■ **WHAT TO PRODUCE**: An identical copy of all records below is to be written out.

__________________________________________________

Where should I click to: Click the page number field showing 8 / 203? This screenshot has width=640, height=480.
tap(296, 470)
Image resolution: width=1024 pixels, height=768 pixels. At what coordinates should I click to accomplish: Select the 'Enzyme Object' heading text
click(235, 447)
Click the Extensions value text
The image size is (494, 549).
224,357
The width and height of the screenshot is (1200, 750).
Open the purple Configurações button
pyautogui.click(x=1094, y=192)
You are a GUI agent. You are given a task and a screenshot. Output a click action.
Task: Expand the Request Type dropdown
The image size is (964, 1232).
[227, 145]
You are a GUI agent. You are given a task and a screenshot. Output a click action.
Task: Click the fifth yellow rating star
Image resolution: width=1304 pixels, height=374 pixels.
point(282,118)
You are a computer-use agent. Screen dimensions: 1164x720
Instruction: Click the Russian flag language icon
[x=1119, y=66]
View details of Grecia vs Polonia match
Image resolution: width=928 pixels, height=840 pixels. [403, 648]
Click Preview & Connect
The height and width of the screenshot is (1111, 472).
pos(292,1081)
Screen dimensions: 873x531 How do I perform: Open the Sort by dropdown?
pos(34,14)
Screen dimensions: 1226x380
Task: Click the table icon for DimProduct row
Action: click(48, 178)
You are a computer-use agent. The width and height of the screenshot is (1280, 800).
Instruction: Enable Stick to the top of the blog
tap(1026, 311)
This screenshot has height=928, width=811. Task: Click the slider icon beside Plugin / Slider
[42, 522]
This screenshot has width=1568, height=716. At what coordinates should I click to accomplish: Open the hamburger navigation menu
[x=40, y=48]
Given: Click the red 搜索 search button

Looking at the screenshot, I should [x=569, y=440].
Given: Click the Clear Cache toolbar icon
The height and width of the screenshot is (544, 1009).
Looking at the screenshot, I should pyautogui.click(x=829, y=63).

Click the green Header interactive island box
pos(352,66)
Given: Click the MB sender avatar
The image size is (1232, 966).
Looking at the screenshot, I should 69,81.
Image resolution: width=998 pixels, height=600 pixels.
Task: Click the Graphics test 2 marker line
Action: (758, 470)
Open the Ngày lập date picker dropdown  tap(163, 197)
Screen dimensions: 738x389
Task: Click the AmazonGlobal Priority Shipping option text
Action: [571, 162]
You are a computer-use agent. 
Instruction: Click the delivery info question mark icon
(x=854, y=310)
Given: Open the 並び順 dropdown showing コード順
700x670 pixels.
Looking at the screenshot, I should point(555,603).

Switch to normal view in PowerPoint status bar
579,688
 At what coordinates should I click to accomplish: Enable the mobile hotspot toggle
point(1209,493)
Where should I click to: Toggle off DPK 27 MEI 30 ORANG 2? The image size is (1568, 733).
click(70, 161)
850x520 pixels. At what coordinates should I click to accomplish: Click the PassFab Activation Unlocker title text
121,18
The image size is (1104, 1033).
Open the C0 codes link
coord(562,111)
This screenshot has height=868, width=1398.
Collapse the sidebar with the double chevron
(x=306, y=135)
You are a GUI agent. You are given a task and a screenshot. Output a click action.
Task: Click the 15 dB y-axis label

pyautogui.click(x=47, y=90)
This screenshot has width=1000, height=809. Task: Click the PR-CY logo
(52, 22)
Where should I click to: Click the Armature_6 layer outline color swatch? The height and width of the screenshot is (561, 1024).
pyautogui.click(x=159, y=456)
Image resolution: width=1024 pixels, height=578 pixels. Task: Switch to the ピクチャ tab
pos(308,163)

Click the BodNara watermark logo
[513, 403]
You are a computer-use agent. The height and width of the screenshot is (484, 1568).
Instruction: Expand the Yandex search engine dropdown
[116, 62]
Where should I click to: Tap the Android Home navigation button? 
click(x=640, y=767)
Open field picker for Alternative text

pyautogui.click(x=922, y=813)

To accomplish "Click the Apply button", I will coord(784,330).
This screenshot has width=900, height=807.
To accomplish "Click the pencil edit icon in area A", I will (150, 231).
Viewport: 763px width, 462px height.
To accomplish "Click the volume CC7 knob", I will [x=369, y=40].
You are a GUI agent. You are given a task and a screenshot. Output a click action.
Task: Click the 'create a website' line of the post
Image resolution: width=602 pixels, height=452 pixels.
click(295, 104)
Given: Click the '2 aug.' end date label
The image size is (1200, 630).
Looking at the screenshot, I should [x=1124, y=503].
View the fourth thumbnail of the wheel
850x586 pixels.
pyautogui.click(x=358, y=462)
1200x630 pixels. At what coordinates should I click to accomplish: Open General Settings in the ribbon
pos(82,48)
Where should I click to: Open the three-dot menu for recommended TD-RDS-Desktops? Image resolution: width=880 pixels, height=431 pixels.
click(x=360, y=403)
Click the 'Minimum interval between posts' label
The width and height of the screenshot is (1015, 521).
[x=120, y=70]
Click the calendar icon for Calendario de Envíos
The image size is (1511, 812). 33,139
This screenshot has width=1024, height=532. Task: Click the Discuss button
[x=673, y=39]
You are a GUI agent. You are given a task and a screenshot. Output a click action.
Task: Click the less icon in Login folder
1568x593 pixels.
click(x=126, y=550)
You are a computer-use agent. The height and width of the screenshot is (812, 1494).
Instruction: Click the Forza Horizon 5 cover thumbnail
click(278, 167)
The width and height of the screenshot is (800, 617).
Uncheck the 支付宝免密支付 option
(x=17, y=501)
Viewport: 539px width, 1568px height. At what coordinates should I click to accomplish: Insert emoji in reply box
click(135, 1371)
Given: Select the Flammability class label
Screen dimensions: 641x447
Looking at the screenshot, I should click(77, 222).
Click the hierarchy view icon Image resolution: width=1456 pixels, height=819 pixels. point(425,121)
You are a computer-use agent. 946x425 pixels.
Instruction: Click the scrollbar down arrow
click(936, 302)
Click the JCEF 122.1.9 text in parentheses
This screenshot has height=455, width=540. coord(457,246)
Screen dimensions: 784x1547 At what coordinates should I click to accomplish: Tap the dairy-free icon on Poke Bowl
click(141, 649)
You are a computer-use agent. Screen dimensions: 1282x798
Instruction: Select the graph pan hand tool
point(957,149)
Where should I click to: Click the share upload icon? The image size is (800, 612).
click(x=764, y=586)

__________________________________________________

■ **RESPONSE**:
Where should I click to: Click the page number field showing 8 / 203? This screenshot has width=640, height=480.
tap(296, 470)
Image resolution: width=1024 pixels, height=768 pixels. At what coordinates should I click to accomplish: Select the 'Enzyme Object' heading text
click(235, 447)
Click the Extensions value text
The image size is (494, 549).
224,357
The width and height of the screenshot is (1200, 750).
Open the purple Configurações button
pyautogui.click(x=1094, y=192)
You are a GUI agent. You are given a task and a screenshot. Output a click action.
Task: Expand the Request Type dropdown
The image size is (964, 1232).
[227, 145]
You are a GUI agent. You are given a task and a screenshot. Output a click action.
Task: Click the fifth yellow rating star
Image resolution: width=1304 pixels, height=374 pixels.
point(282,118)
You are a computer-use agent. Screen dimensions: 1164x720
Instruction: Click the Russian flag language icon
[x=1119, y=66]
View details of Grecia vs Polonia match
Image resolution: width=928 pixels, height=840 pixels. [403, 648]
Click Preview & Connect
The height and width of the screenshot is (1111, 472).
pos(292,1081)
Screen dimensions: 873x531 How do I perform: Open the Sort by dropdown?
pos(34,14)
Screen dimensions: 1226x380
Task: Click the table icon for DimProduct row
Action: click(48, 178)
You are a computer-use agent. The width and height of the screenshot is (1280, 800).
Instruction: Enable Stick to the top of the blog
tap(1026, 311)
This screenshot has height=928, width=811. Task: Click the slider icon beside Plugin / Slider
[42, 522]
This screenshot has width=1568, height=716. At what coordinates should I click to accomplish: Open the hamburger navigation menu
[x=40, y=48]
Given: Click the red 搜索 search button

Looking at the screenshot, I should [x=569, y=440].
Given: Click the Clear Cache toolbar icon
The height and width of the screenshot is (544, 1009).
Looking at the screenshot, I should pyautogui.click(x=829, y=63).

Click the green Header interactive island box
pos(352,66)
Given: Click the MB sender avatar
The image size is (1232, 966).
Looking at the screenshot, I should 69,81.
Image resolution: width=998 pixels, height=600 pixels.
Task: Click the Graphics test 2 marker line
Action: (758, 470)
Open the Ngày lập date picker dropdown  tap(163, 197)
Screen dimensions: 738x389
Task: Click the AmazonGlobal Priority Shipping option text
Action: [571, 162]
You are a computer-use agent. 
Instruction: Click the delivery info question mark icon
(x=854, y=310)
Given: Open the 並び順 dropdown showing コード順
700x670 pixels.
Looking at the screenshot, I should point(555,603).

Switch to normal view in PowerPoint status bar
579,688
 At what coordinates should I click to accomplish: Enable the mobile hotspot toggle
point(1209,493)
Where should I click to: Toggle off DPK 27 MEI 30 ORANG 2? The image size is (1568, 733).
click(70, 161)
850x520 pixels. At what coordinates should I click to accomplish: Click the PassFab Activation Unlocker title text
121,18
The image size is (1104, 1033).
Open the C0 codes link
coord(562,111)
This screenshot has height=868, width=1398.
Collapse the sidebar with the double chevron
(x=306, y=135)
You are a GUI agent. You are given a task and a screenshot. Output a click action.
Task: Click the 15 dB y-axis label

pyautogui.click(x=47, y=90)
This screenshot has width=1000, height=809. Task: Click the PR-CY logo
(52, 22)
Where should I click to: Click the Armature_6 layer outline color swatch? The height and width of the screenshot is (561, 1024).
pyautogui.click(x=159, y=456)
Image resolution: width=1024 pixels, height=578 pixels. Task: Switch to the ピクチャ tab
pos(308,163)

Click the BodNara watermark logo
[513, 403]
You are a computer-use agent. The height and width of the screenshot is (484, 1568).
Instruction: Expand the Yandex search engine dropdown
[116, 62]
Where should I click to: Tap the Android Home navigation button? 
click(x=640, y=767)
Open field picker for Alternative text

pyautogui.click(x=922, y=813)

To accomplish "Click the Apply button", I will coord(784,330).
This screenshot has width=900, height=807.
To accomplish "Click the pencil edit icon in area A", I will (150, 231).
Viewport: 763px width, 462px height.
To accomplish "Click the volume CC7 knob", I will [x=369, y=40].
You are a GUI agent. You are given a task and a screenshot. Output a click action.
Task: Click the 'create a website' line of the post
Image resolution: width=602 pixels, height=452 pixels.
click(295, 104)
Given: Click the '2 aug.' end date label
The image size is (1200, 630).
Looking at the screenshot, I should [x=1124, y=503].
View the fourth thumbnail of the wheel
850x586 pixels.
pyautogui.click(x=358, y=462)
1200x630 pixels. At what coordinates should I click to accomplish: Open General Settings in the ribbon
pos(82,48)
Where should I click to: Open the three-dot menu for recommended TD-RDS-Desktops? Image resolution: width=880 pixels, height=431 pixels.
click(x=360, y=403)
Click the 'Minimum interval between posts' label
The width and height of the screenshot is (1015, 521).
[x=120, y=70]
Click the calendar icon for Calendario de Envíos
The image size is (1511, 812). 33,139
This screenshot has width=1024, height=532. Task: Click the Discuss button
[x=673, y=39]
You are a GUI agent. You are given a task and a screenshot. Output a click action.
Task: Click the less icon in Login folder
1568x593 pixels.
click(x=126, y=550)
You are a computer-use agent. The height and width of the screenshot is (812, 1494).
Instruction: Click the Forza Horizon 5 cover thumbnail
click(278, 167)
The width and height of the screenshot is (800, 617).
Uncheck the 支付宝免密支付 option
(x=17, y=501)
Viewport: 539px width, 1568px height. At what coordinates should I click to accomplish: Insert emoji in reply box
click(135, 1371)
Given: Select the Flammability class label
Screen dimensions: 641x447
Looking at the screenshot, I should click(77, 222).
Click the hierarchy view icon Image resolution: width=1456 pixels, height=819 pixels. point(425,121)
You are a computer-use agent. 946x425 pixels.
Instruction: Click the scrollbar down arrow
click(936, 302)
Click the JCEF 122.1.9 text in parentheses
This screenshot has height=455, width=540. coord(457,246)
Screen dimensions: 784x1547 At what coordinates should I click to accomplish: Tap the dairy-free icon on Poke Bowl
click(141, 649)
You are a computer-use agent. Screen dimensions: 1282x798
Instruction: Select the graph pan hand tool
point(957,149)
Where should I click to: Click the share upload icon? The image size is (800, 612).
click(x=764, y=586)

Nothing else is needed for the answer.